Social Distancing Isn't Necessarily Going To Last Through 2022, Despite What You've Heard
- A new Harvard study suggested that social distancing amidst the novel coronavirus pandemic may continue into 2022.
- Experts say some areas of the country may end social distancing sooner than others.
- It is likely that social distancing will continue until at least the end of May 2020.
After over a month of social distancing, scientists and health officials say it is working. Some cities and counties are seeing the curve of new cases of novel coronavirus flattening, and there’s talk about loosening stay-at-home restrictions.
But that might be jumping the gun, according to a new study from Harvard T.H. Chan School of Public Health and published in the journal Science. In their report, researchers speculate that social distancing could, or should, extend until 2022. Don’t enter panic mode just yet, though: The authors note this is one possible scenario, and there are a lot of variables and unknowns that could impact the timeline.
The Harvard researchers created multiple models of possible novel coronavirus transmission scenarios through 2025 and outlined what regulations and interventions could help mitigate the current and future outbreaks. They relied on the latest info about COVID-19 and seasonality and immunity data from similar coronaviruses.

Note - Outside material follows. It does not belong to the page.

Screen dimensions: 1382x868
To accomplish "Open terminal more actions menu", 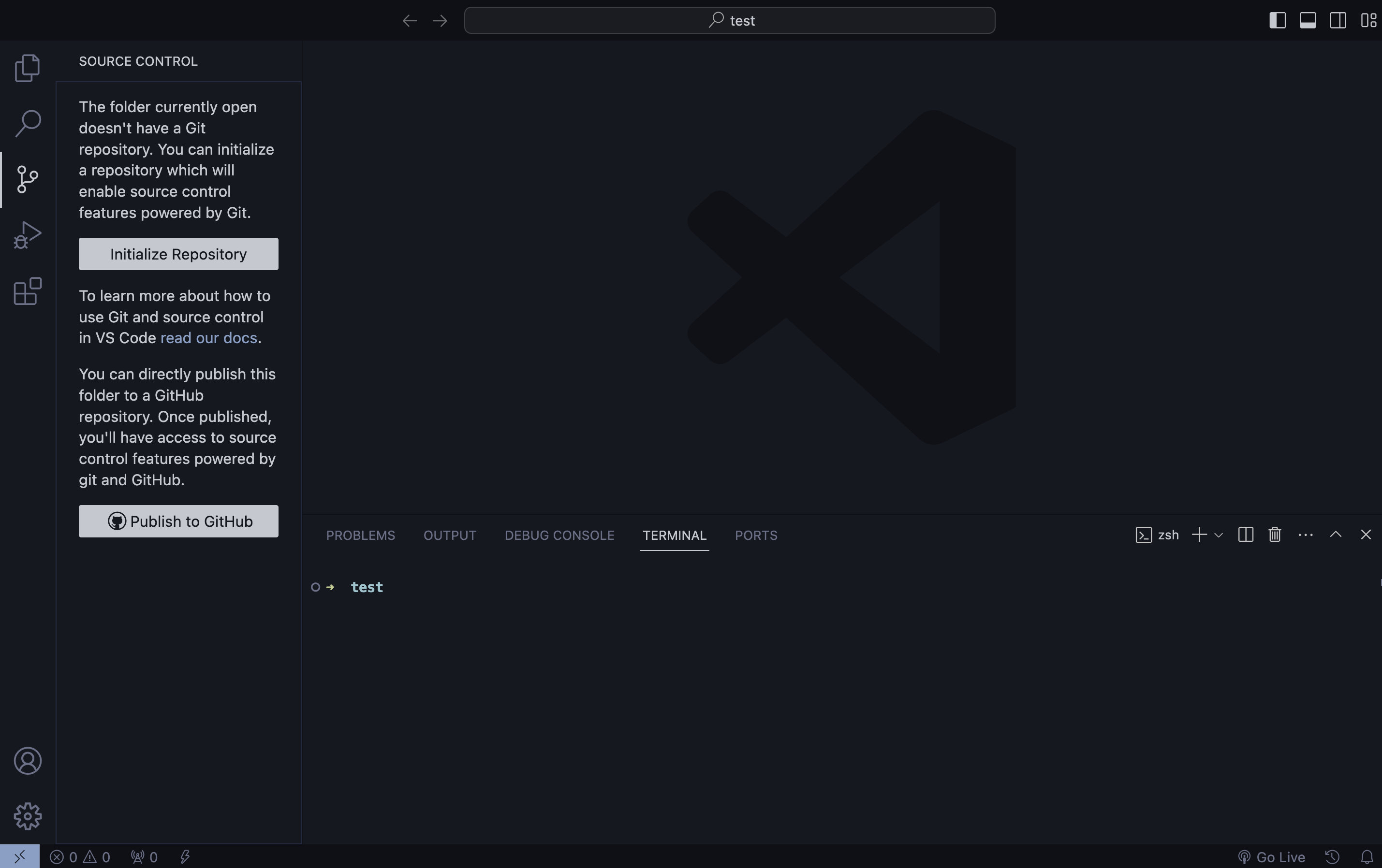I will 1305,534.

The authors confirmed social distancing strategies work, specifically to reduce the strain of the virus on healthcare systems.
But unless a vaccine or treatment is developed, the researchers warned that intermittent social distancing may still be required into 2022. “Our goal in modeling such policies is not to endorse them but to identify likely trajectories,” they wrote.
If that makes you want to cry, don’t worry—it’s just one possible scenario that might play out. Here’s what else you need to know about the potential end of social distancing:
How will health officials determine when social distancing should end?
Health officials will take a bunch of statistics under consideration when it comes to lifting social distancing guidelines, according to Dr. Rishi Desai, MD, chief medical officer for health education platform Osmosis.org, and former epidemic intelligence officer with the Centers for Disease Control.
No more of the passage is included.